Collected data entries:
····················
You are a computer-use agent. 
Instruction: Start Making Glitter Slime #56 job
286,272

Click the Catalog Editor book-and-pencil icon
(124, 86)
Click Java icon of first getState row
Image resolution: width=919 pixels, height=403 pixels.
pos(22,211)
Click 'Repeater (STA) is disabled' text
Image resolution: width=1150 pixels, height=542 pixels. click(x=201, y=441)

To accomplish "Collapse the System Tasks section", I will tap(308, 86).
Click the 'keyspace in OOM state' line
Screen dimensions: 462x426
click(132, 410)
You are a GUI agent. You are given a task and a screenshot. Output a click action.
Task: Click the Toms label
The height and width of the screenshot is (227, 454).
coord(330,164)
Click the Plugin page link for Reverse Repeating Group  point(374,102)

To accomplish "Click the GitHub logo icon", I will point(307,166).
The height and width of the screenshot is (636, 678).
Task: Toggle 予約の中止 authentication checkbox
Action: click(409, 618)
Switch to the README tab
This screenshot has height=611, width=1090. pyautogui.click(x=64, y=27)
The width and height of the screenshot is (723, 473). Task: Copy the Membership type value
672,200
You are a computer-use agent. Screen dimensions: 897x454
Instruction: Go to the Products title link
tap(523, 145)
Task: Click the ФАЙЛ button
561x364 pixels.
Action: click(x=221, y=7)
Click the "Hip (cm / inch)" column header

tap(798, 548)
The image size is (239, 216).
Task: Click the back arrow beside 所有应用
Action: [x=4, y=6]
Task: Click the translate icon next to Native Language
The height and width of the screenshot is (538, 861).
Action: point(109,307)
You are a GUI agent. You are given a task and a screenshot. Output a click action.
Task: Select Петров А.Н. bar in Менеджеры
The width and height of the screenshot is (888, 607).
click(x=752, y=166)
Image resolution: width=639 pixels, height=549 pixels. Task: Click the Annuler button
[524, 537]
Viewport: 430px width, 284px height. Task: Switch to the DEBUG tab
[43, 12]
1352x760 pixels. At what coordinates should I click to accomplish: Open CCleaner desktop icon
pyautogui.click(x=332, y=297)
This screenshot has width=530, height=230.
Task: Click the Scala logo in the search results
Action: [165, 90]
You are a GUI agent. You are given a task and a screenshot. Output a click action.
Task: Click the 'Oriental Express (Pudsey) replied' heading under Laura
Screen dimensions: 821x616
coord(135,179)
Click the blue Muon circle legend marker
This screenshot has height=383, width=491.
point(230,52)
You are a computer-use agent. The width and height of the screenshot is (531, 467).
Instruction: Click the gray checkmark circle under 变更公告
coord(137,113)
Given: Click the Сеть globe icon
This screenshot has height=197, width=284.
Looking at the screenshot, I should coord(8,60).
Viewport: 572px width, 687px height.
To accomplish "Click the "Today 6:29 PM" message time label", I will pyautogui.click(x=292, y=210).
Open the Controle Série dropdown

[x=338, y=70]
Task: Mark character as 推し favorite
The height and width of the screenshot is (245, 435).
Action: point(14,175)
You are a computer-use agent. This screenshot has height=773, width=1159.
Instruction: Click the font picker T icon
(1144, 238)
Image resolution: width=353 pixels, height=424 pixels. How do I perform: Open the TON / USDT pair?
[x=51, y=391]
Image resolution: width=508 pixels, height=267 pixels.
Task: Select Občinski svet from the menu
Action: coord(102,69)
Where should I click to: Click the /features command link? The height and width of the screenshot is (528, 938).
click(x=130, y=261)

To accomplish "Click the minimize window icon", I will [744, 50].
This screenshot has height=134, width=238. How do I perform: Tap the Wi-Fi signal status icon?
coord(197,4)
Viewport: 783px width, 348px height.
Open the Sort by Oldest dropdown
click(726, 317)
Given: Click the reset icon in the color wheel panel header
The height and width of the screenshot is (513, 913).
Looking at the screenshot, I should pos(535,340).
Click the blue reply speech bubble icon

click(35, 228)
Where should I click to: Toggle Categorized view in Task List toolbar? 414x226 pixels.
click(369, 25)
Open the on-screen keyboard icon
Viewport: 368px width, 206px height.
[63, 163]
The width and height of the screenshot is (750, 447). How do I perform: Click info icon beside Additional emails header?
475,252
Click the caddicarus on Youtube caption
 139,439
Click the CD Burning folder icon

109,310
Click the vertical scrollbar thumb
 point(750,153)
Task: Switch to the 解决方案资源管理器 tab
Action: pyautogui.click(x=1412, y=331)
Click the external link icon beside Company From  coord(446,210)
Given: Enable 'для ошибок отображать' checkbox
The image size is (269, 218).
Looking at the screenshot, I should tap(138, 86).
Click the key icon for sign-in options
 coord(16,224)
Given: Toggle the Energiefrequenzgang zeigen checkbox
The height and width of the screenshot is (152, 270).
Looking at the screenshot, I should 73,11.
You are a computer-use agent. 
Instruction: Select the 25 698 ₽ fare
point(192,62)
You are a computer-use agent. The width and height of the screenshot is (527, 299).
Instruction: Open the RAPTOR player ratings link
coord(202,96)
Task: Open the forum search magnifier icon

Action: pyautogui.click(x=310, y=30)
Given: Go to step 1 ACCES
····················
WHAT THE TASK REQUIRES: What are the lines above, starting at the one with "Click the Plugin" and ending at the one with "Viewport: 572px width, 687px height."? Give them again exactly, and only them.

RESULT:
Click the Plugin page link for Reverse Repeating Group  point(374,102)

To accomplish "Click the GitHub logo icon", I will point(307,166).
The height and width of the screenshot is (636, 678).
Task: Toggle 予約の中止 authentication checkbox
Action: click(409, 618)
Switch to the README tab
This screenshot has height=611, width=1090. pyautogui.click(x=64, y=27)
The width and height of the screenshot is (723, 473). Task: Copy the Membership type value
672,200
You are a computer-use agent. Screen dimensions: 897x454
Instruction: Go to the Products title link
tap(523, 145)
Task: Click the ФАЙЛ button
561x364 pixels.
Action: click(x=221, y=7)
Click the "Hip (cm / inch)" column header

tap(798, 548)
The image size is (239, 216).
Task: Click the back arrow beside 所有应用
Action: [x=4, y=6]
Task: Click the translate icon next to Native Language
The height and width of the screenshot is (538, 861).
Action: point(109,307)
You are a GUI agent. You are given a task and a screenshot. Output a click action.
Task: Select Петров А.Н. bar in Менеджеры
The width and height of the screenshot is (888, 607).
click(x=752, y=166)
Image resolution: width=639 pixels, height=549 pixels. Task: Click the Annuler button
[524, 537]
Viewport: 430px width, 284px height. Task: Switch to the DEBUG tab
[43, 12]
1352x760 pixels. At what coordinates should I click to accomplish: Open CCleaner desktop icon
pyautogui.click(x=332, y=297)
This screenshot has width=530, height=230.
Task: Click the Scala logo in the search results
Action: [165, 90]
You are a GUI agent. You are given a task and a screenshot. Output a click action.
Task: Click the 'Oriental Express (Pudsey) replied' heading under Laura
Screen dimensions: 821x616
coord(135,179)
Click the blue Muon circle legend marker
This screenshot has height=383, width=491.
point(230,52)
You are a computer-use agent. The width and height of the screenshot is (531, 467).
Instruction: Click the gray checkmark circle under 变更公告
coord(137,113)
Given: Click the Сеть globe icon
This screenshot has height=197, width=284.
Looking at the screenshot, I should coord(8,60).
Viewport: 572px width, 687px height.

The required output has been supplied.